(Stored data entries)
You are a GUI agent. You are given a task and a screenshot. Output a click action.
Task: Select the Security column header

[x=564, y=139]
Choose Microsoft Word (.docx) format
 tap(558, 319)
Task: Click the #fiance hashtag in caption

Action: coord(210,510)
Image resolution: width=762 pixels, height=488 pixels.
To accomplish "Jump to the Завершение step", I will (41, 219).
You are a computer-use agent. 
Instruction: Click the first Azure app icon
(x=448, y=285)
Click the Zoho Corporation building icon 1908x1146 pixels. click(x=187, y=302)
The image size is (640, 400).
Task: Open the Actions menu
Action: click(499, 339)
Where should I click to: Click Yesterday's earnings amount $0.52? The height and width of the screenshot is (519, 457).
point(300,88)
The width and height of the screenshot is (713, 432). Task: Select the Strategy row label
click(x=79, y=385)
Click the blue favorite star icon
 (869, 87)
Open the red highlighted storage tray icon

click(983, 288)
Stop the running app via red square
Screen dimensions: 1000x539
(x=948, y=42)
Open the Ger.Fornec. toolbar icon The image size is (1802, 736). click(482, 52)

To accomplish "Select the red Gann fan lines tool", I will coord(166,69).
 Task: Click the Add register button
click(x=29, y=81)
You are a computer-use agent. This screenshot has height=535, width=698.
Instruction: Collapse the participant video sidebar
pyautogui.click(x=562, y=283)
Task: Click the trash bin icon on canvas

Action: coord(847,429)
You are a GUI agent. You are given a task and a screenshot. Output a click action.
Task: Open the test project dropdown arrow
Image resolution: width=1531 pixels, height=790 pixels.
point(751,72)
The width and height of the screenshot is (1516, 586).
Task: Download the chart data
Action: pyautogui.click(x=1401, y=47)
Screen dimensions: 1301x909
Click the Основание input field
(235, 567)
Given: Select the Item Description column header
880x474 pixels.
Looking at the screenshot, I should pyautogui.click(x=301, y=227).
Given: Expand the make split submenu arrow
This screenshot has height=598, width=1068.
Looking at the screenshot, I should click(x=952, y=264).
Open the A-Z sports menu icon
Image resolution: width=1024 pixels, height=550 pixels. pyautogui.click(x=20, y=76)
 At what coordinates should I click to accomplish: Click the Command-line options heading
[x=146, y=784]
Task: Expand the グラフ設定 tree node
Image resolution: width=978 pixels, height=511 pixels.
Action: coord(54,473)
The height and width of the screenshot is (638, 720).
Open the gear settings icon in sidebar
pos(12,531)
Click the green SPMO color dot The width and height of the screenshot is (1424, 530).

Exercise:
Set down, exactly as written, each line of the data from its opening line through the one containing "Image resolution: width=762". Output nothing more.

Output for this task:
You are a GUI agent. You are given a task and a screenshot. Output a click action.
Task: Select the Security column header

[x=564, y=139]
Choose Microsoft Word (.docx) format
 tap(558, 319)
Task: Click the #fiance hashtag in caption

Action: coord(210,510)
Image resolution: width=762 pixels, height=488 pixels.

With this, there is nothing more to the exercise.